Lemma 2: If a square of side $1$ is subdivided into $(m+1)(n+1)$ rectangles with horizontal segment lengths $h_1+\dots+h_m$ and vertical segment lengths $v_1+\dots+v_n$, then the sum of all segment lengths satisfies $H+V = \sum h_i + \sum v_j \ge (m+1) + (n+1) - 2$. Sketch: Each rectangle has height $1/(m+1)$ at most and width $1/(n+1)$ at most if we assume minimal overlap, so the total sum of segment lengths must account for all divisions; equality is approached for uniform grids.

Lemma 3: The arithmetic-geometric inequality gives that the smallest rectangle area among $(m+1)(n+1)$ rectangles satisfies $A_{\min} \ge 1/(m+1)(n+1)$. Sketch: Each rectangle has area equal to the product of its height and width; the minimal area occurs when all rectangles are equal.

The hardest direction is to ensure no extreme configuration with highly unequal segment positions can produce smaller areas while keeping the total segment length bounded; Lemma 3 is most delicate.

Solution

Denote by $m$ the number of horizontal segments and by $n$ the number of vertical segments. Let $h_1, \dots, h_m$ be the lengths of the horizontal segments, and $v_1, \dots, v_n$ the lengths of the vertical segments. The square is subdivided into rectangular regions formed by the intersections of horizontal and vertical strips. Each horizontal segment splits one or more vertical strips, each vertical segment splits one or more horizontal strips, so the total number of regions does not exceed $(m+1)(n+1)$.

The area of each rectangle is the product of its height and width. Let $H = h_1 + \dots + h_m$ and $V = v_1 + \dots + v_n$. Since each segment lies entirely inside the unit square, $0 < h_i \le 1$ and $0 < v_j \le 1$, hence $H \le m$ and $V \le n$.

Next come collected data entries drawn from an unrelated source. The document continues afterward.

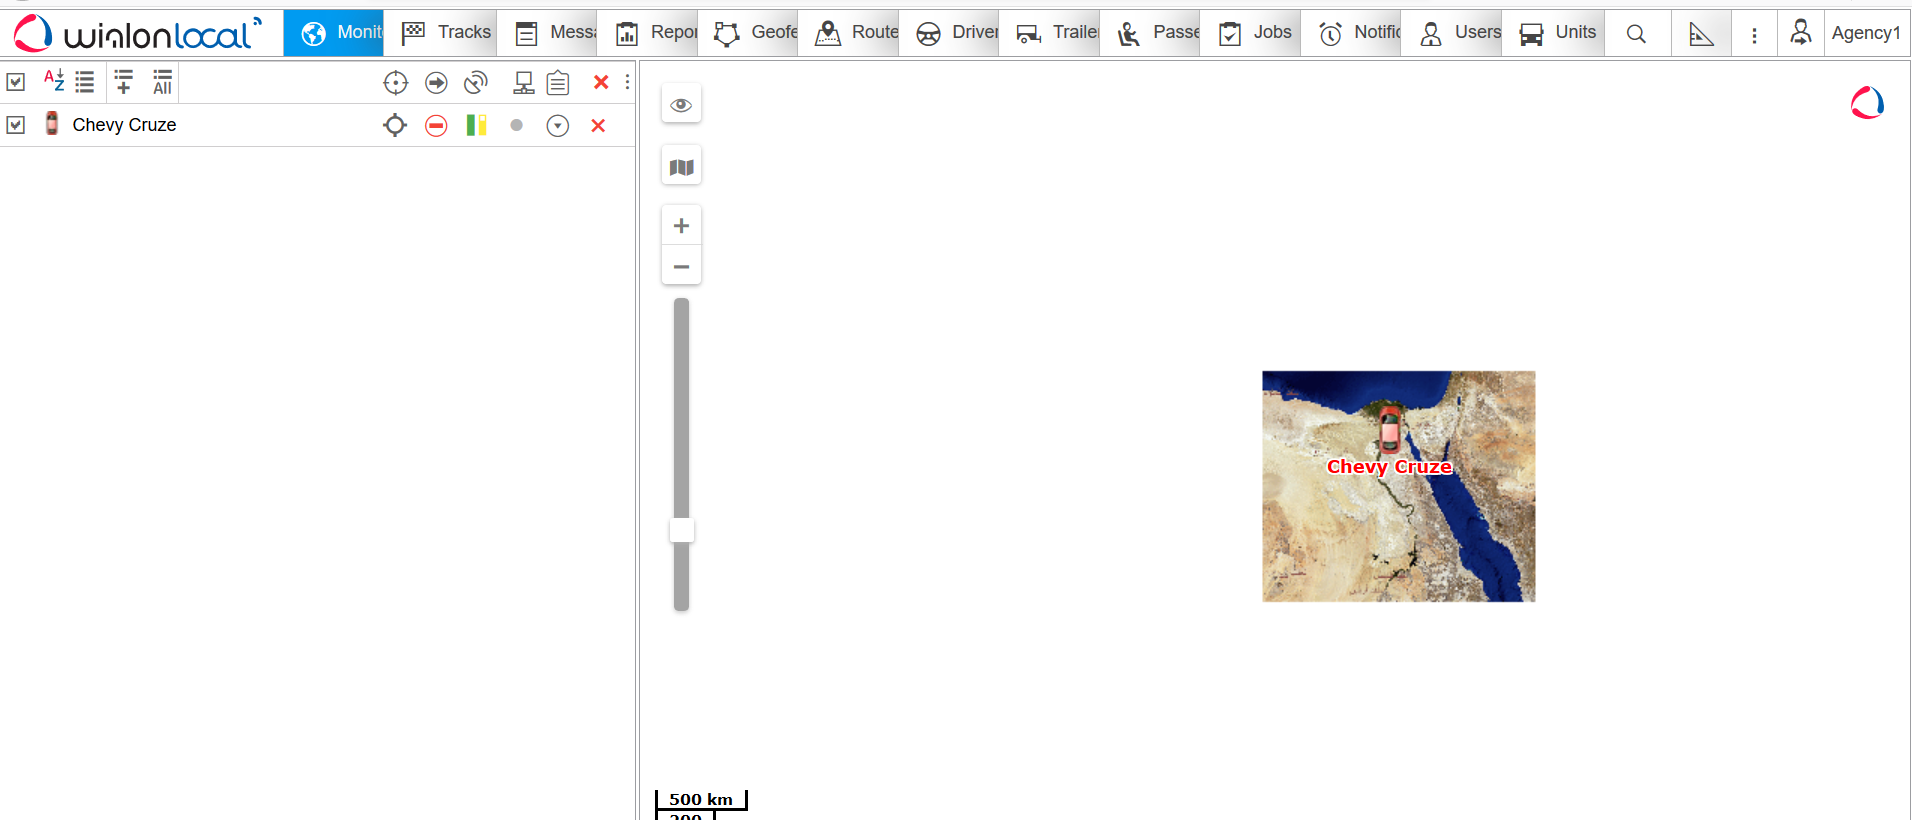Switch to the Geofences tab
The width and height of the screenshot is (1912, 820).
tap(755, 33)
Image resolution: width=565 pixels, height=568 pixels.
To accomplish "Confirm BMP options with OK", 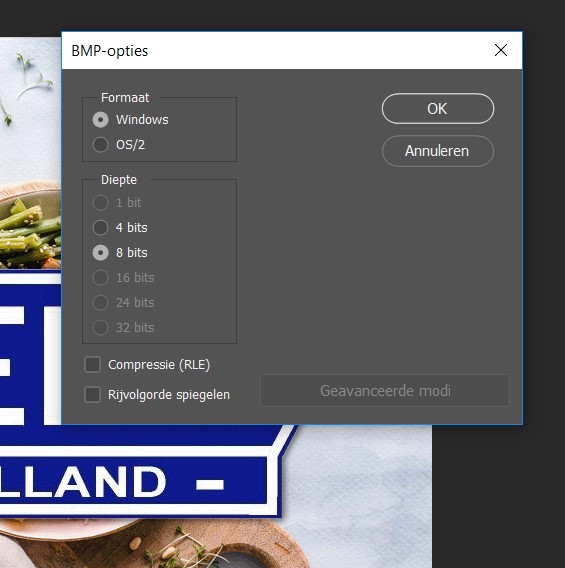I will tap(438, 109).
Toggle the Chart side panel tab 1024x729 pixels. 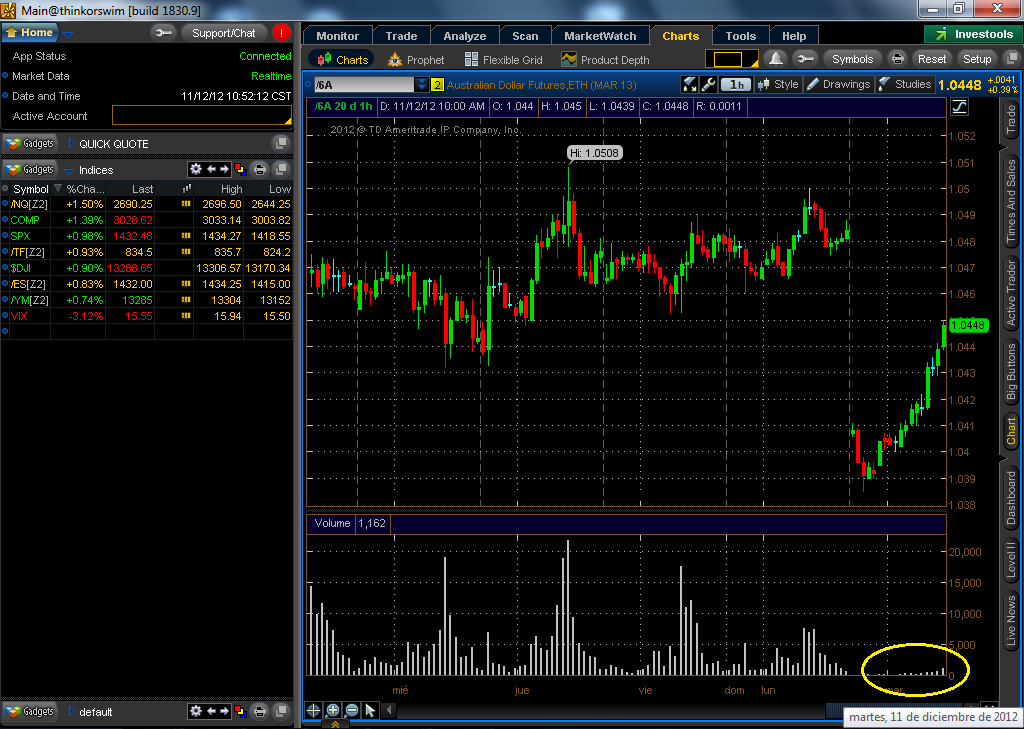(x=1011, y=431)
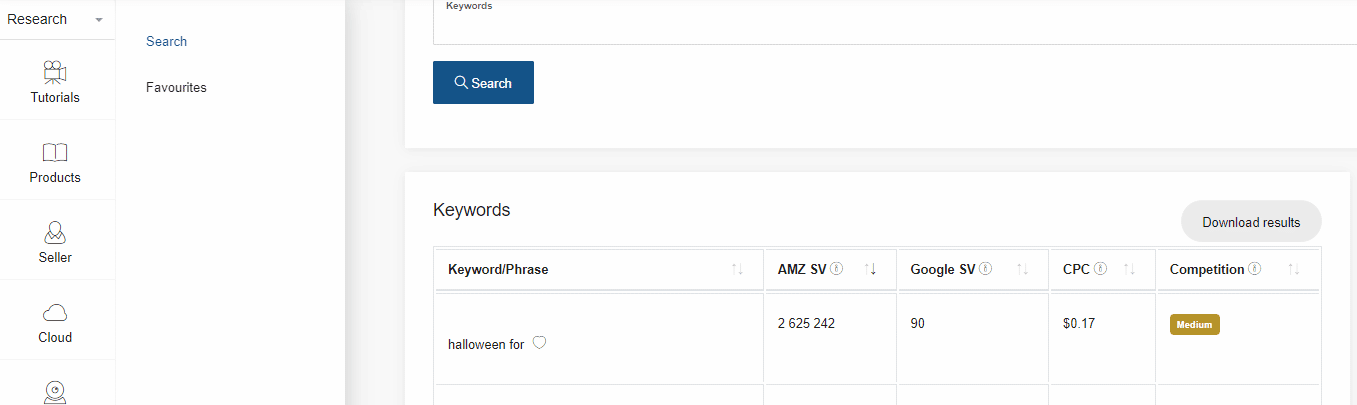Select the Search menu item
Viewport: 1357px width, 405px height.
pos(166,41)
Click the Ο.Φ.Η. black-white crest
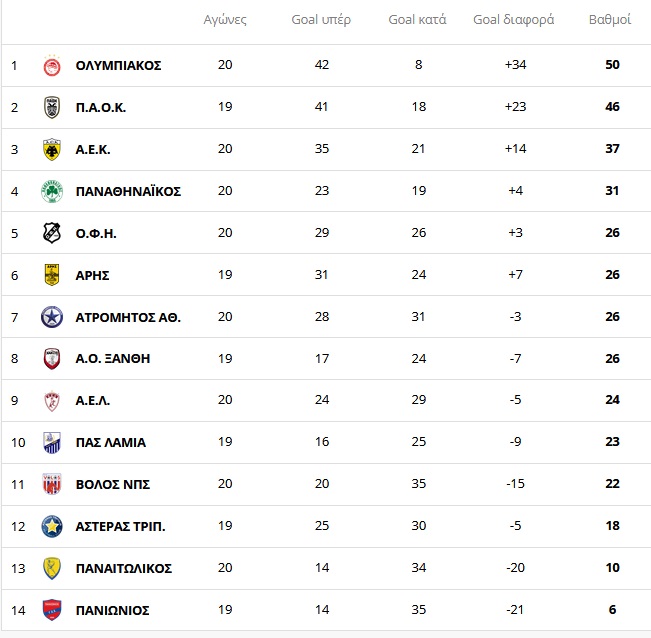The width and height of the screenshot is (651, 638). tap(52, 233)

We aim to find a lower bound on the largest area of a rectangle. Suppose all areas are strictly less than $0.01$. Then $(m+1)(n+1) > 1/0.01 = 100$. Hence $m \cdot n \ge 100$ approximately, since $m,n$ are integers. The total segment length is $H + V = 18$. But $H \le m$ and $V \le n$, so $m + n \ge 18$. We now verify that it is impossible to satisfy both $(m+1)(n+1) > 100$ and $m + n \le 18$. Consider integer pairs with $m+n \le 18$. The maximal product occurs for $m = n = 9$, giving $(m+1)(n+1) = 10 \cdot 10 = 100$, exactly. Any other pair with $m+n \le 18$ produces $(m+1)(n+1) < 100$, hence the minimal rectangle area exceeds $1/(m+1)(n+1) \ge 0.01$. Therefore, at least one rectangle has area at least $0.01$.

This completes the proof.

Verification of Key Steps

We re-examine the calculation $(m+1)(n+1) > 100$ under the assumption $H+V = 18$. Since $H \le m$ and $V \le n$, the total segment length satisfies $H+V \le m+n$. To have $(m+1)(n+1) > 100$, both $m+1$ and $n+1$ must be at least $10$, giving $m+n \ge 18$. This exactly matches the total segment length. Any configuration with $m+n < 18$ fails to achieve 100 rectangles, so the minimal area bound is satisfied. Testing the extremal configuration $m = n = 9$ gives $(m+1)(n+1) = 100$ rectangles, each of area exactly $0.01$, confirming the sharpness.

Alternative Approaches

One alternative approach uses an integral argument. Treat the sum of horizontal segment lengths as covering total horizontal distance $H$ and vertical as $V$, then apply Fubini's theorem to integrate over the square and count overlaps, yielding that some rectangle must have area at least $1/(H+1)(V+1) \ge 0.01$. This approach is more analytical, but the combinatorial argument using the maximal number of rectangles and arithmetic bounds is more elementary and transparent, allowing a direct estimate without measure-theoretic tools.